📉 A Fictor Alimentos afundou na B3 depois do pedido de recuperação judicial da Fictor, tornando-se uma penny stock (ação que vale centavos). E, agora, perdeu a auditoria independente que cuidava das suas demonstrações financeiras, a UHY Bendoraytes & Cia Auditores.
A empresa de auditoria renunciou por entender que determinadas "circunstâncias supervenientes [...] impactam diretamente os pressupostos essenciais para a manutenção do relacionamento profissional e condições normativas indispensáveis à continuidade do trabalho, conforme estabelecido nas normas brasileiras de auditoria".

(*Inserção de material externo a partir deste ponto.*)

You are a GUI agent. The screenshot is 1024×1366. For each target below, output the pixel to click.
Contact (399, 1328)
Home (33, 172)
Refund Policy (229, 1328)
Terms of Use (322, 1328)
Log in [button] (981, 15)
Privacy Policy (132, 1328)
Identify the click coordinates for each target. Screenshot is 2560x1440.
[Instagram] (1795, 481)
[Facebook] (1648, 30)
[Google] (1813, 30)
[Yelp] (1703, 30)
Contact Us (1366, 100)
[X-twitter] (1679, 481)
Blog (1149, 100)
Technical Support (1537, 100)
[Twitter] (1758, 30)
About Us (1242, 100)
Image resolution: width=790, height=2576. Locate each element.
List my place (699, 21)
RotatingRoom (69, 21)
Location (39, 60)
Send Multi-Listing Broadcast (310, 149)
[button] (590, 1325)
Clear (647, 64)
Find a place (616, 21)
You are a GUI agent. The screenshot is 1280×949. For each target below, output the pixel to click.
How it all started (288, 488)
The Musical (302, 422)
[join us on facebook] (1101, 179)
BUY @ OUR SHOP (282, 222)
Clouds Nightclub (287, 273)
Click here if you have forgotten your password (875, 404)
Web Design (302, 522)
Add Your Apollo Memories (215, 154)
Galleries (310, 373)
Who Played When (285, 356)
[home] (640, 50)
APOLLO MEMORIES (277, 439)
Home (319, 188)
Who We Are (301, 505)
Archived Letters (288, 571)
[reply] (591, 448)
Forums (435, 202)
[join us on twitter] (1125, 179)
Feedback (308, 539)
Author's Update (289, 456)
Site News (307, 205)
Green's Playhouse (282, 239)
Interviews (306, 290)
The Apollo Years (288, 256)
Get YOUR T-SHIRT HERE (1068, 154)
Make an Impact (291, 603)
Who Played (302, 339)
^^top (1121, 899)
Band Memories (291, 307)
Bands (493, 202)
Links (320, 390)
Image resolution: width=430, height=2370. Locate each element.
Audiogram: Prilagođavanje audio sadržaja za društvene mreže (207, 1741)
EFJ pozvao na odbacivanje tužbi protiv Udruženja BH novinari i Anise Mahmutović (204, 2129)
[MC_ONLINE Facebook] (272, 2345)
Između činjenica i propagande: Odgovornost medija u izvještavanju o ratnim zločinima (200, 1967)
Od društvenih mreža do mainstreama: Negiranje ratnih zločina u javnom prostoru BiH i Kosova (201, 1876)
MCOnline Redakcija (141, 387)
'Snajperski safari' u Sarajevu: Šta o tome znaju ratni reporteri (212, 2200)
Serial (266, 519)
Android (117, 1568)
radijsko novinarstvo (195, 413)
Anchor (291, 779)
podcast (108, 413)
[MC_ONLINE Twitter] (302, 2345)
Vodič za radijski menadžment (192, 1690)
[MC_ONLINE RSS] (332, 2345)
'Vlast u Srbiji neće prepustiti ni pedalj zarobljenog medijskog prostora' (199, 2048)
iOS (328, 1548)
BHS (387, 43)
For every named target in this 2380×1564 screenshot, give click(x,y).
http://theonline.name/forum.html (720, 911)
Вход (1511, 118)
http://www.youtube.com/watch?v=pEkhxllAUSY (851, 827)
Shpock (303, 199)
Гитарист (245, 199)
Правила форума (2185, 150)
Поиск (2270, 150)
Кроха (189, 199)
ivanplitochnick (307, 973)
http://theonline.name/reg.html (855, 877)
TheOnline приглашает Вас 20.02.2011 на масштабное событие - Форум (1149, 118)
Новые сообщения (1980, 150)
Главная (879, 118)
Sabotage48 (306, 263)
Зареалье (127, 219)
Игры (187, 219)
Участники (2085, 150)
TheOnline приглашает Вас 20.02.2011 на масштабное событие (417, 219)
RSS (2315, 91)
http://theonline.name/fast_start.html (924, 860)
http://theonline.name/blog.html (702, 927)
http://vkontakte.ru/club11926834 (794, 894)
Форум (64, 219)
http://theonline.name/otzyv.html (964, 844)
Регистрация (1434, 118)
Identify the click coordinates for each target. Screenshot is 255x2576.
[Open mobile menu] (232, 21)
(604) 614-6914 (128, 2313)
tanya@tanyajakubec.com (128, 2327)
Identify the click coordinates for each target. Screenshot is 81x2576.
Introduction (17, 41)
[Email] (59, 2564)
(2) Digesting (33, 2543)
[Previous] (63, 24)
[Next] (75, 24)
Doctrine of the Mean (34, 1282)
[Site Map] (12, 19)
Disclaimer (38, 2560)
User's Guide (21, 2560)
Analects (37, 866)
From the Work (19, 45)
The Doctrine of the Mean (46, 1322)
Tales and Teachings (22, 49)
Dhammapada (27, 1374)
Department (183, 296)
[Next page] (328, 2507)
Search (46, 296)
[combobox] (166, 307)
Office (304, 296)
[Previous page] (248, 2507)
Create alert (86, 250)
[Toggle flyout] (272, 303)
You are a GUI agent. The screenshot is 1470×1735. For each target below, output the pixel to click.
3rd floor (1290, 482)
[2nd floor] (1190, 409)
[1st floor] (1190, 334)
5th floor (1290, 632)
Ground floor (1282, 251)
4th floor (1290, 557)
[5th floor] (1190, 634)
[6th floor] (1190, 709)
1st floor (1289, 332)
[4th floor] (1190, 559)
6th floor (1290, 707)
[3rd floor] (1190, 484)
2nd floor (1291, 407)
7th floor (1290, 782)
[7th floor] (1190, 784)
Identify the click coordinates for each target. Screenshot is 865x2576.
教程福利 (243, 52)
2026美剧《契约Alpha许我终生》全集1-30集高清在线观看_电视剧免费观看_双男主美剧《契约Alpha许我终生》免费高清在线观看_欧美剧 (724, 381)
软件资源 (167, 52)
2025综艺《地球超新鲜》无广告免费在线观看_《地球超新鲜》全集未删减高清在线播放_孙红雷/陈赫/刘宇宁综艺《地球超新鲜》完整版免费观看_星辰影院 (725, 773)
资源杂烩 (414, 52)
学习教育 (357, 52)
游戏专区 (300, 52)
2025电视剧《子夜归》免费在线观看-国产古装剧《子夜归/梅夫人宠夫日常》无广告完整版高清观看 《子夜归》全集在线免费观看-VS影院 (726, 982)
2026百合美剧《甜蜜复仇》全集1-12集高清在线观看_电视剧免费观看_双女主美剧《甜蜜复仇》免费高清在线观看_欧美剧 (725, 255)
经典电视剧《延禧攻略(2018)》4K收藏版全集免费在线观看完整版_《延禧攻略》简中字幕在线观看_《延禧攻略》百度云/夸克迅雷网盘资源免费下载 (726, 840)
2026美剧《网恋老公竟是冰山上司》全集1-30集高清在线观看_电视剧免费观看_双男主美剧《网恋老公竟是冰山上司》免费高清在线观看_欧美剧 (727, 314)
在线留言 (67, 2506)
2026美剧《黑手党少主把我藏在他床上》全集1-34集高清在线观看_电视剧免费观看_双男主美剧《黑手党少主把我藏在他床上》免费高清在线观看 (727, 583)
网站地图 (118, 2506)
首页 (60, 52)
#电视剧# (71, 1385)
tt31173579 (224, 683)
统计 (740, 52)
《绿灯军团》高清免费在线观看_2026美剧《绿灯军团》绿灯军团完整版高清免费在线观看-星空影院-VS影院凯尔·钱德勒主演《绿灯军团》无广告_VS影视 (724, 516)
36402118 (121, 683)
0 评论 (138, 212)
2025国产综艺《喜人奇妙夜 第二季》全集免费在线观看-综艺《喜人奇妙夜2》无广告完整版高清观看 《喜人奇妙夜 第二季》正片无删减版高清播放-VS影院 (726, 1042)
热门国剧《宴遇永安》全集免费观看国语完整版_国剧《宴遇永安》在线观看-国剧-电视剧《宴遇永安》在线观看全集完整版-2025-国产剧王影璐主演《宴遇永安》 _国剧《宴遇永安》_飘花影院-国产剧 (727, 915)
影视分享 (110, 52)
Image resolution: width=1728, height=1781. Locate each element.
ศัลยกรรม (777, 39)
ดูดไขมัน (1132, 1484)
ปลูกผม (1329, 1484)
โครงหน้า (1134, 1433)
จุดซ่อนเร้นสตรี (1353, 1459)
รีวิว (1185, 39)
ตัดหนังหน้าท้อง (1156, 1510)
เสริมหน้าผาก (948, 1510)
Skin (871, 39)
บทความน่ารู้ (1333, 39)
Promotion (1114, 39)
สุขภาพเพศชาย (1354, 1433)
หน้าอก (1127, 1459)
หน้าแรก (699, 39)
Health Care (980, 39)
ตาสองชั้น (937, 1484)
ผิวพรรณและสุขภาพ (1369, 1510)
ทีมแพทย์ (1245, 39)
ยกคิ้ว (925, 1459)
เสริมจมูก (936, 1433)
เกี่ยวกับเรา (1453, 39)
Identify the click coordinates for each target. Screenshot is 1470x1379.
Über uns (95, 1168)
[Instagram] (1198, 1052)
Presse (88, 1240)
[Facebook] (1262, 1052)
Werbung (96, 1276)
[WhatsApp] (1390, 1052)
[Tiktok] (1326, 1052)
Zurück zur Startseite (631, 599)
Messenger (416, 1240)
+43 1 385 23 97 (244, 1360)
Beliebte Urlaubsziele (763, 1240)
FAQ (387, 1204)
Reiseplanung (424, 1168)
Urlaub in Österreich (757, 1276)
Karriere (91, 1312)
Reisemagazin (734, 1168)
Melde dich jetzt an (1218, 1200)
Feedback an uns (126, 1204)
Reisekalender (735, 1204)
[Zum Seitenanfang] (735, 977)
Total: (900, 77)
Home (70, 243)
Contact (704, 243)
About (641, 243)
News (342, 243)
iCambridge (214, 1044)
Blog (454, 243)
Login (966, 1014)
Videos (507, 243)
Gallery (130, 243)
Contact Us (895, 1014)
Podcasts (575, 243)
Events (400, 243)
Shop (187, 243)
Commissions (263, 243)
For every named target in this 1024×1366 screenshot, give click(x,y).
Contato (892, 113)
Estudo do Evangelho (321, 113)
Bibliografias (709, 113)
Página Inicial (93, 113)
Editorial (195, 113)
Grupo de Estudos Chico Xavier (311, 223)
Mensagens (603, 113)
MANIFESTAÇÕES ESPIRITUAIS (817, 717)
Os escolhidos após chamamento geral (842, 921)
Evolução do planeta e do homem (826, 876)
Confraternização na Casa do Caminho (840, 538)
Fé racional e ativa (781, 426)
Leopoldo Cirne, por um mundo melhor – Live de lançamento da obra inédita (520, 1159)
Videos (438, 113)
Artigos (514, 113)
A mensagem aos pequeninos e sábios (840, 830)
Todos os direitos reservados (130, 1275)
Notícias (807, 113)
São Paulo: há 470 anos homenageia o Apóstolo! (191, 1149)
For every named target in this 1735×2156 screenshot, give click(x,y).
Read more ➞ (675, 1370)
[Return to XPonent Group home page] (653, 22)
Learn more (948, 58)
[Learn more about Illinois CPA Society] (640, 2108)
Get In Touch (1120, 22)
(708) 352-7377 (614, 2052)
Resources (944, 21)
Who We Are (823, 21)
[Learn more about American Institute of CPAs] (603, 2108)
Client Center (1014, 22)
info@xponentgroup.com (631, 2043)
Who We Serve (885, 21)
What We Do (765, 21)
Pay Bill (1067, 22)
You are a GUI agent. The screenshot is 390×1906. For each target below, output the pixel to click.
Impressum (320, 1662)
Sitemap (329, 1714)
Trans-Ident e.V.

A UHY Bendoraytes & Cia Auditores também citou o processo de recuperação judicial da Fictor Holding ao deixar o cargo, segundo comunicado publicado nesta sexta-feira (20) pela Fictor Alimentos.
Resultados do 4T25
A companhia do ramo industrial disse, então, que "está envidando melhores esforços para seguir com a substituição dos auditores" e prometeu manter o mercado informado sobre o assunto, inclusive sobre os eventuais impactos no balanço.
Com uma atuação especializada em proteína animal e unidades em Minas Gerais e Rio de Janeiro, a Fictor Alimentos teve um prejuízo de R$ 1,6 milhão no terceiro trimestre de 2025.
No acumulado dos nove primeiros meses do ano passado, o resultado foi negativo em R$ 2,9 milhões. O balanço foi apresentado sem nenhuma ressalva da auditoria.
Impacto nas ações
As ações da Fictor Alimentos já caíram quase 50% desde o pedido da recuperação judicial da sua controladora.
As perdas se ampliaram nesta sexta-feira (20), diante da renúncia da auditoria independente. Com isso, o papel já é negociado abaixo dos R$ 0,60.
Efeito Master
💲 O grupo Fictor pediu recuperação judicial em 1º de fevereiro, para tentar reestruturar o pagamento de aproximadamente R$ 4 bilhões em dívidas.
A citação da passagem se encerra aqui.